The vaccine, developed by researchers at the National Institute of Allergy and Infectious Diseases (NIAID), part of the National Institutes of Health, could someday be an important tool to respond to Marburg virus outbreaks.
This first-in-human, Phase 1 study tested an experimental MARV vaccine candidate, known as cAd3-Marburg, which was developed at NIAID’s Vaccine Research Center (VRC). This vaccine uses a modified chimpanzee adenovirus called cAd3, which can no longer replicate or infect cells, and displays a glycoprotein found on the surface of MARV to induce immune responses against the virus. The cAd3 vaccine platform demonstrated a good safety profile in prior clinical trials when used in investigational Ebola virus and Sudan virus vaccines developed by the VRC.
MARV, a filovirus in the same family as Ebola virus, causes a rapidly progressive febrile illness that leads to shock and death in a large proportion of infected individuals. Many scientists think that MARV disease outbreaks in humans begin by when the virus makes the jump from its primary animal host, which is likely to be certain chronically infected bats in sub-Saharan Africa.
The symptoms of MARV disease are akin to those seen with Ebola virus disease and can include fever, headache, chills, rash, abdominal pain, vomiting, and diarrhoea. As the disease progresses, patients may suffer from multiple organ dysfunction, delirium, and significant bleeding from the gastrointestinal tract or other sites that may result in death.
No approved vaccines or specific therapies are available for MARV disease, aside from supportive care. While some experimental vaccines have previously been tested, none have proven to be both highly effective and to provide durable protection. In areas of Africa where a vaccine for Marburg is most needed, a single-dose vaccine that could protect recipients over a long period of time would be a crucial part of quelling outbreaks.
In this study, 40 healthy adult volunteers were enrolled at the Walter Reed Army Institute of Research Clinical Trials Center in Silver Spring, Maryland. They received a single dose of either a low dose of the vaccine (1x1010 particle units) or a higher dose (1x1011 particle units).
For safety, the volunteers were enrolled in a dose-escalation plan. Three participants received the lower dose. Then, when they did not exhibit severe adverse reactions after the first seven days, the trial proceeded to enroll the remaining 17 volunteers. The same procedure was also used for the higher dose group.
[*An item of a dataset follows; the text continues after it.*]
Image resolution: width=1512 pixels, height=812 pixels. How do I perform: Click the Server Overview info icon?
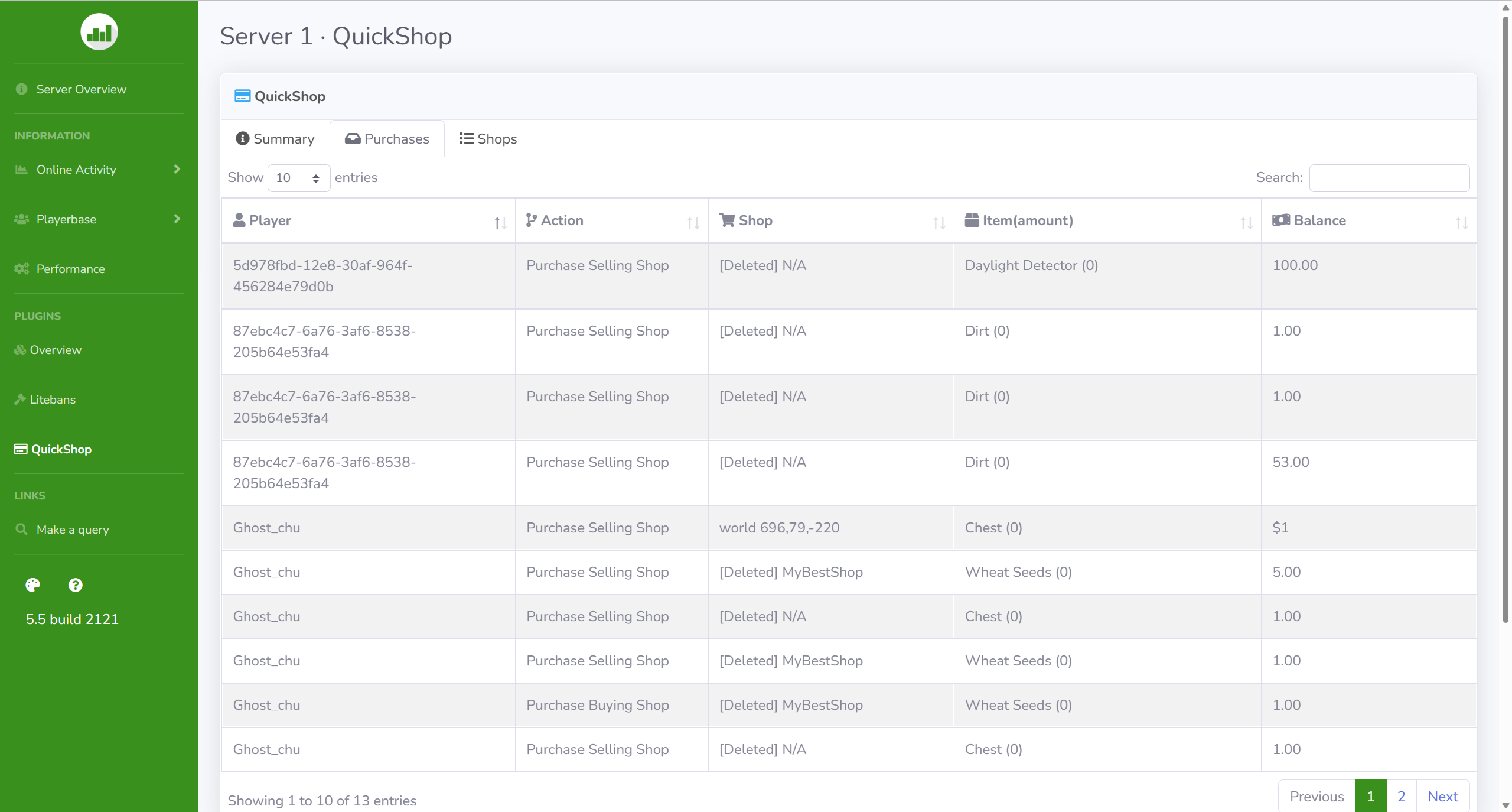[22, 89]
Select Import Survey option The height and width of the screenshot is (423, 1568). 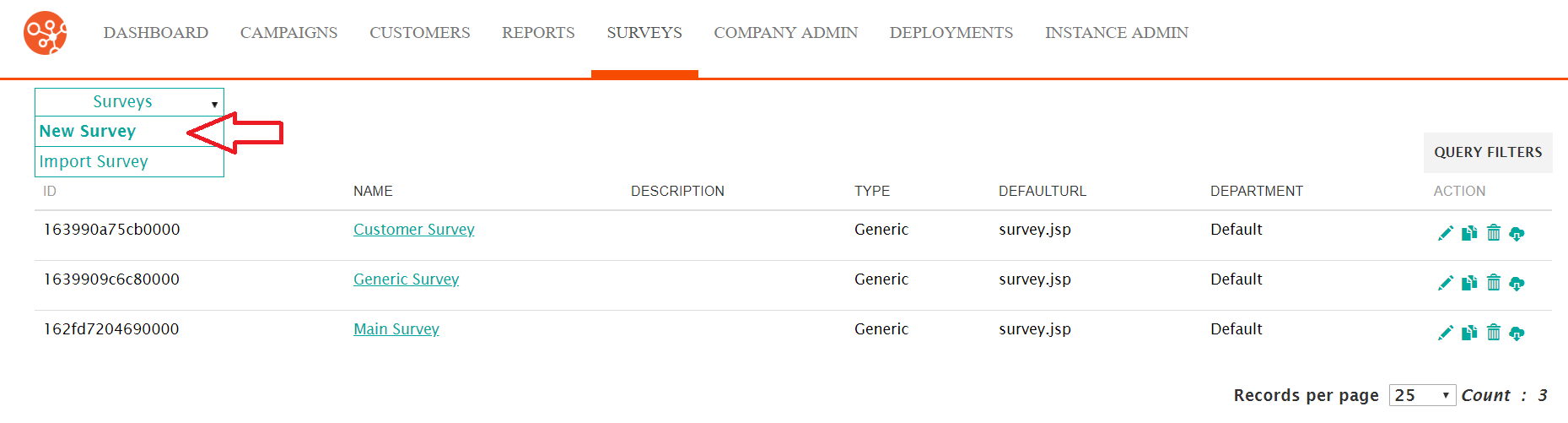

Volunteers were monitored for adverse reactions to the investigational vaccine and evaluated at regular intervals for 48 weeks to track their immune responses.
The trial’s safety results were encouraging: There were no serious adverse events, and the experimental vaccine was well-tolerated. One participant in the higher dose group developed a fever following vaccination, but it resolved by the following day.
In addition, the investigational vaccine appeared to induce strong, long-lasting immunity to the MARV glycoprotein: 95% of participants in the trial exhibited a robust antibody response after vaccination, and 70% maintained that response for more than 48 weeks.
Plans are in place to conduct further trials of the cAd3-Marburg vaccine in Ghana, Kenya, Uganda, and the United States. If additional data supports the promising results seen in the Phase 1 trial, the cAd3-Marburg virus vaccine could someday be used in emergency responses to MARV outbreaks.